EXERCISE >> Your task is to write out all of the records once more, exactly.

RECORDS TO PROCESS >>

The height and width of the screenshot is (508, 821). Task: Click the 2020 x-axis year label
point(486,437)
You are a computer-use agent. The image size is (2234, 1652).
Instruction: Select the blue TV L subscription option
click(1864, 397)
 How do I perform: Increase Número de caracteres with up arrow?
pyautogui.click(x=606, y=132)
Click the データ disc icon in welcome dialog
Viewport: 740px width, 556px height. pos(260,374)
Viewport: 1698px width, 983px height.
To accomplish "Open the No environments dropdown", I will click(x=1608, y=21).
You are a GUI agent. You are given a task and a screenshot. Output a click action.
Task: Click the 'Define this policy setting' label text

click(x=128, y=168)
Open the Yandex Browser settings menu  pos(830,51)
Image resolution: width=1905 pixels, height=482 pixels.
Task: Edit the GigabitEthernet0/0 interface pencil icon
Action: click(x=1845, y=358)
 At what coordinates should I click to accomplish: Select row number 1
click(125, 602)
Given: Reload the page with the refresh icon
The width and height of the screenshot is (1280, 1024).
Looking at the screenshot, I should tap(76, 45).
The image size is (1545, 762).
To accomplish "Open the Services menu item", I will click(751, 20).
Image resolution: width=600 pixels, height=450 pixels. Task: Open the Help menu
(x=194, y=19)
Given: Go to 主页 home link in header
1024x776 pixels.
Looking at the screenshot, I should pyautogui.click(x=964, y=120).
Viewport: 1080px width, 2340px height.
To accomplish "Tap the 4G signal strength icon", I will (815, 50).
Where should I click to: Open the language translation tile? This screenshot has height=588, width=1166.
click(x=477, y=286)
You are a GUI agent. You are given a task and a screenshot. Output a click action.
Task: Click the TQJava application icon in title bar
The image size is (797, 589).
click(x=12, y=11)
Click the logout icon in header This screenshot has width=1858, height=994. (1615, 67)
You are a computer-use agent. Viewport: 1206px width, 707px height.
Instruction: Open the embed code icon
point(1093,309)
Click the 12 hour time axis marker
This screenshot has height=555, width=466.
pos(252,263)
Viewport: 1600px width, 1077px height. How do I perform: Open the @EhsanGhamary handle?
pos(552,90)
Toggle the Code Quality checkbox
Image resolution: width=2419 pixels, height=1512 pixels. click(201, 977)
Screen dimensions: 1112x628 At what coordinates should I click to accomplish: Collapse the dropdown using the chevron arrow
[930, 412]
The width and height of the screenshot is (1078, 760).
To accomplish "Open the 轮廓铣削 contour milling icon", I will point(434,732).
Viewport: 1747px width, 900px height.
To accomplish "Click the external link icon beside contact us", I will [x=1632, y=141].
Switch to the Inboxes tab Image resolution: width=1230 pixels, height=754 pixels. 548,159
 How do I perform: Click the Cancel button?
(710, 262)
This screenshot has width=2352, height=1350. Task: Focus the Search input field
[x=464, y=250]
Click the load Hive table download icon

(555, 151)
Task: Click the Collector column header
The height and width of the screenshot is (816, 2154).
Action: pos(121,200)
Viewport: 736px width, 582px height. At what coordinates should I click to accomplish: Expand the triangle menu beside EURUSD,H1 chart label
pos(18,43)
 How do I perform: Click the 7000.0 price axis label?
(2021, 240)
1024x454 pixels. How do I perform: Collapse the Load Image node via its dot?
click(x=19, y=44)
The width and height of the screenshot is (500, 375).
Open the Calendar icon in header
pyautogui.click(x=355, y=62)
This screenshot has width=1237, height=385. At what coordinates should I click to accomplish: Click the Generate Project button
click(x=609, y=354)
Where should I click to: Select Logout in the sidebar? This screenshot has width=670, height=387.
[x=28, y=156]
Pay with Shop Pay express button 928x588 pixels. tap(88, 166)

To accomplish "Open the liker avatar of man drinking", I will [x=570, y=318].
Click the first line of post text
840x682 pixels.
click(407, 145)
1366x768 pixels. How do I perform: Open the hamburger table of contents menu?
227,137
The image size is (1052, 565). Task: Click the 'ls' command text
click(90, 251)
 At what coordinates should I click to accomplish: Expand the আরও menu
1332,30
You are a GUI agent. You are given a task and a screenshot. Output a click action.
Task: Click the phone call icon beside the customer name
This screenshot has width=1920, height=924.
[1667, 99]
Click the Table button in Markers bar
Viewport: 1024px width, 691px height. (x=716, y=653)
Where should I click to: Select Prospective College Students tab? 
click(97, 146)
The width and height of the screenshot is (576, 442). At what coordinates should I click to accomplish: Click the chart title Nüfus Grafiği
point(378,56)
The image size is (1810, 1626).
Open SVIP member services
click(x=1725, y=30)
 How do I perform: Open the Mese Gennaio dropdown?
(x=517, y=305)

WRITTEN SOLUTION >>
The height and width of the screenshot is (508, 821). Task: Click the 2020 x-axis year label
point(486,437)
You are a computer-use agent. The image size is (2234, 1652).
Instruction: Select the blue TV L subscription option
click(1864, 397)
 How do I perform: Increase Número de caracteres with up arrow?
pyautogui.click(x=606, y=132)
Click the データ disc icon in welcome dialog
Viewport: 740px width, 556px height. pos(260,374)
Viewport: 1698px width, 983px height.
To accomplish "Open the No environments dropdown", I will click(x=1608, y=21).
You are a GUI agent. You are given a task and a screenshot. Output a click action.
Task: Click the 'Define this policy setting' label text

click(x=128, y=168)
Open the Yandex Browser settings menu  pos(830,51)
Image resolution: width=1905 pixels, height=482 pixels.
Task: Edit the GigabitEthernet0/0 interface pencil icon
Action: click(x=1845, y=358)
 At what coordinates should I click to accomplish: Select row number 1
click(125, 602)
Given: Reload the page with the refresh icon
The width and height of the screenshot is (1280, 1024).
Looking at the screenshot, I should tap(76, 45).
The image size is (1545, 762).
To accomplish "Open the Services menu item", I will click(751, 20).
Image resolution: width=600 pixels, height=450 pixels. Task: Open the Help menu
(x=194, y=19)
Given: Go to 主页 home link in header
1024x776 pixels.
Looking at the screenshot, I should pyautogui.click(x=964, y=120).
Viewport: 1080px width, 2340px height.
To accomplish "Tap the 4G signal strength icon", I will (815, 50).
Where should I click to: Open the language translation tile? This screenshot has height=588, width=1166.
click(x=477, y=286)
You are a GUI agent. You are given a task and a screenshot. Output a click action.
Task: Click the TQJava application icon in title bar
The image size is (797, 589).
click(x=12, y=11)
Click the logout icon in header This screenshot has width=1858, height=994. (1615, 67)
You are a computer-use agent. Viewport: 1206px width, 707px height.
Instruction: Open the embed code icon
point(1093,309)
Click the 12 hour time axis marker
This screenshot has height=555, width=466.
pos(252,263)
Viewport: 1600px width, 1077px height. How do I perform: Open the @EhsanGhamary handle?
pos(552,90)
Toggle the Code Quality checkbox
Image resolution: width=2419 pixels, height=1512 pixels. click(201, 977)
Screen dimensions: 1112x628 At what coordinates should I click to accomplish: Collapse the dropdown using the chevron arrow
[930, 412]
The width and height of the screenshot is (1078, 760).
To accomplish "Open the 轮廓铣削 contour milling icon", I will point(434,732).
Viewport: 1747px width, 900px height.
To accomplish "Click the external link icon beside contact us", I will [x=1632, y=141].
Switch to the Inboxes tab Image resolution: width=1230 pixels, height=754 pixels. 548,159
 How do I perform: Click the Cancel button?
(710, 262)
This screenshot has width=2352, height=1350. Task: Focus the Search input field
[x=464, y=250]
Click the load Hive table download icon

(555, 151)
Task: Click the Collector column header
The height and width of the screenshot is (816, 2154).
Action: pos(121,200)
Viewport: 736px width, 582px height. At what coordinates should I click to accomplish: Expand the triangle menu beside EURUSD,H1 chart label
pos(18,43)
 How do I perform: Click the 7000.0 price axis label?
(2021, 240)
1024x454 pixels. How do I perform: Collapse the Load Image node via its dot?
click(x=19, y=44)
The width and height of the screenshot is (500, 375).
Open the Calendar icon in header
pyautogui.click(x=355, y=62)
This screenshot has width=1237, height=385. At what coordinates should I click to accomplish: Click the Generate Project button
click(x=609, y=354)
Where should I click to: Select Logout in the sidebar? This screenshot has width=670, height=387.
[x=28, y=156]
Pay with Shop Pay express button 928x588 pixels. tap(88, 166)

To accomplish "Open the liker avatar of man drinking", I will [x=570, y=318].
Click the first line of post text
840x682 pixels.
click(407, 145)
1366x768 pixels. How do I perform: Open the hamburger table of contents menu?
227,137
The image size is (1052, 565). Task: Click the 'ls' command text
click(90, 251)
 At what coordinates should I click to accomplish: Expand the আরও menu
1332,30
You are a GUI agent. You are given a task and a screenshot. Output a click action.
Task: Click the phone call icon beside the customer name
This screenshot has width=1920, height=924.
[1667, 99]
Click the Table button in Markers bar
Viewport: 1024px width, 691px height. (x=716, y=653)
Where should I click to: Select Prospective College Students tab? 
click(97, 146)
The width and height of the screenshot is (576, 442). At what coordinates should I click to accomplish: Click the chart title Nüfus Grafiği
point(378,56)
The image size is (1810, 1626).
Open SVIP member services
click(x=1725, y=30)
 How do I perform: Open the Mese Gennaio dropdown?
(x=517, y=305)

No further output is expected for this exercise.